(Pointing data for screenshots)
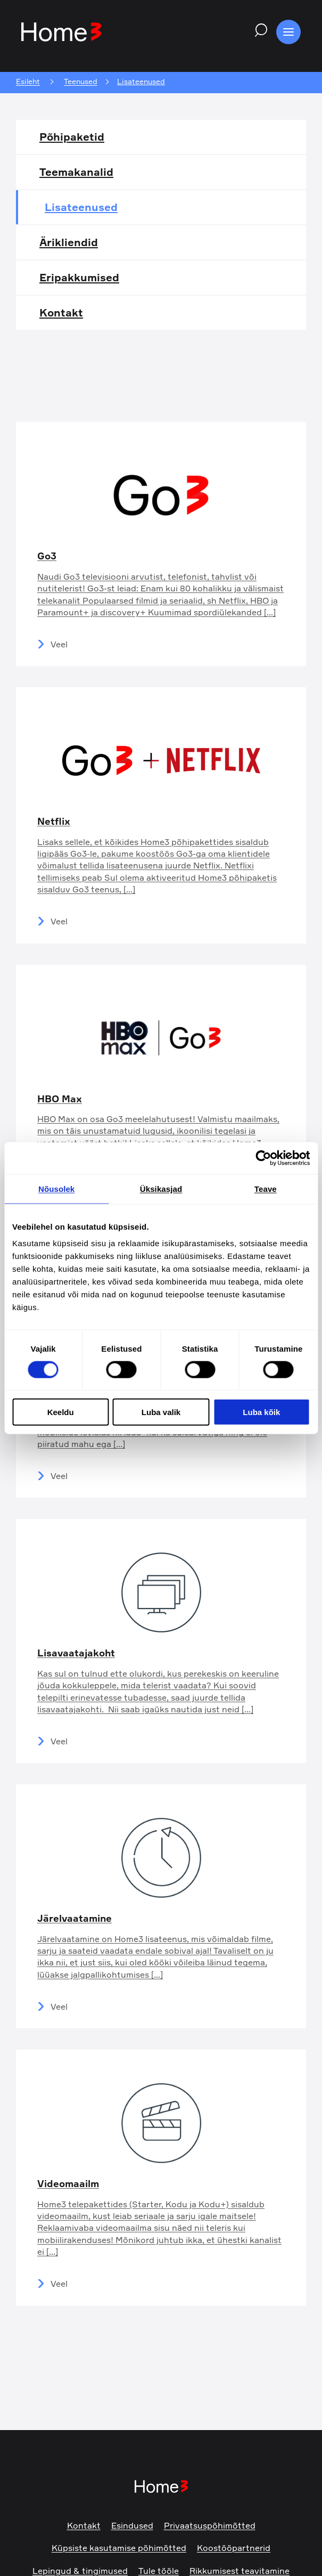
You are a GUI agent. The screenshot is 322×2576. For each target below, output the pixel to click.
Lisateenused (81, 207)
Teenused (80, 81)
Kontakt (61, 312)
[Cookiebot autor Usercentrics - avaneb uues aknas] (263, 1158)
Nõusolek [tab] (56, 1188)
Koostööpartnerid (233, 2547)
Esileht (28, 81)
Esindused (132, 2525)
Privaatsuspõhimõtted (209, 2525)
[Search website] (258, 31)
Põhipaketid (71, 136)
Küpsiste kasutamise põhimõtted (119, 2547)
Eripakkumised (79, 277)
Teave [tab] (265, 1188)
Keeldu (60, 1412)
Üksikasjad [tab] (161, 1188)
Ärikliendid (68, 242)
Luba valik (161, 1412)
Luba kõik (261, 1412)
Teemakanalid (76, 171)
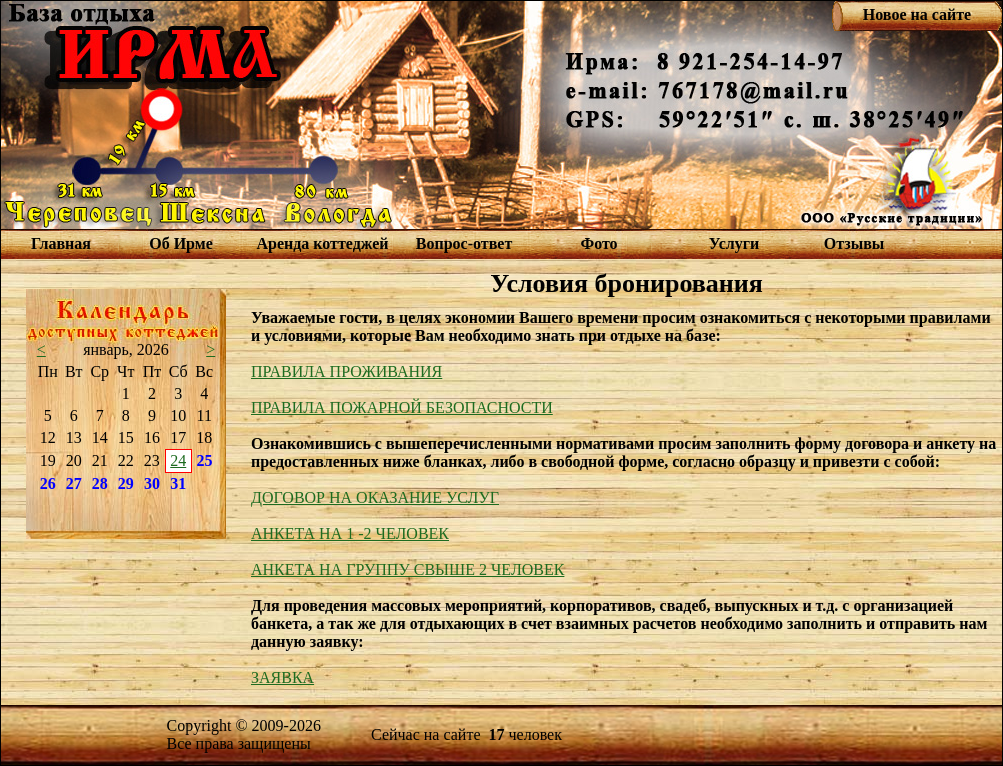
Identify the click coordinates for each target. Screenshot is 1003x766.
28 (100, 483)
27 (74, 483)
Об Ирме (181, 243)
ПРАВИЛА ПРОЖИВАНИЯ (346, 371)
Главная (61, 243)
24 (178, 460)
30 (152, 483)
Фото (598, 243)
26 (48, 483)
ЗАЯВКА (282, 677)
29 (126, 483)
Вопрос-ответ (464, 243)
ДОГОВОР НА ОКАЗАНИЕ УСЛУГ (375, 497)
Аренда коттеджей (322, 243)
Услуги (734, 243)
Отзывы (854, 243)
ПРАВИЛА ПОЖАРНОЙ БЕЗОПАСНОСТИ (402, 407)
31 (178, 483)
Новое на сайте (917, 14)
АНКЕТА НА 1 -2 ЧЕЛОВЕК (350, 533)
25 (205, 460)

#### [Work required]
Render every line of the items above as a Markdown table with columns Row and Line, numbering the rows and skipping blank lines. Leave the pictures out.

#### [Exercise solution]
| Row | Line |
|---|---|
| 1 | You are a GUI agent. The screenshot is 322×2576. For each target below, output the pixel to click. |
| 2 | Lisateenused (81, 207) |
| 3 | Teenused (80, 81) |
| 4 | Kontakt (61, 312) |
| 5 | [Cookiebot autor Usercentrics - avaneb uues aknas] (263, 1158) |
| 6 | Nõusolek [tab] (56, 1188) |
| 7 | Koostööpartnerid (233, 2547) |
| 8 | Esileht (28, 81) |
| 9 | Esindused (132, 2525) |
| 10 | Privaatsuspõhimõtted (209, 2525) |
| 11 | [Search website] (258, 31) |
| 12 | Põhipaketid (71, 136) |
| 13 | Küpsiste kasutamise põhimõtted (119, 2547) |
| 14 | Eripakkumised (79, 277) |
| 15 | Teave [tab] (265, 1188) |
| 16 | Keeldu (60, 1412) |
| 17 | Üksikasjad [tab] (161, 1188) |
| 18 | Ärikliendid (68, 242) |
| 19 | Luba valik (161, 1412) |
| 20 | Luba kõik (261, 1412) |
| 21 | Teemakanalid (76, 171) |
| 22 | Identify the click coordinates for each target. Screenshot is 1003x766. |
| 23 | 28 (100, 483) |
| 24 | 27 (74, 483) |
| 25 | Об Ирме (181, 243) |
| 26 | ПРАВИЛА ПРОЖИВАНИЯ (346, 371) |
| 27 | Главная (61, 243) |
| 28 | 24 (178, 460) |
| 29 | 30 (152, 483) |
| 30 | Фото (598, 243) |
| 31 | 26 (48, 483) |
| 32 | ЗАЯВКА (282, 677) |
| 33 | 29 (126, 483) |
| 34 | Вопрос-ответ (464, 243) |
| 35 | ДОГОВОР НА ОКАЗАНИЕ УСЛУГ (375, 497) |
| 36 | Аренда коттеджей (322, 243) |
| 37 | Услуги (734, 243) |
| 38 | Отзывы (854, 243) |
| 39 | ПРАВИЛА ПОЖАРНОЙ БЕЗОПАСНОСТИ (402, 407) |
| 40 | 31 (178, 483) |
| 41 | Новое на сайте (917, 14) |
| 42 | АНКЕТА НА 1 -2 ЧЕЛОВЕК (350, 533) |
| 43 | 25 (205, 460) |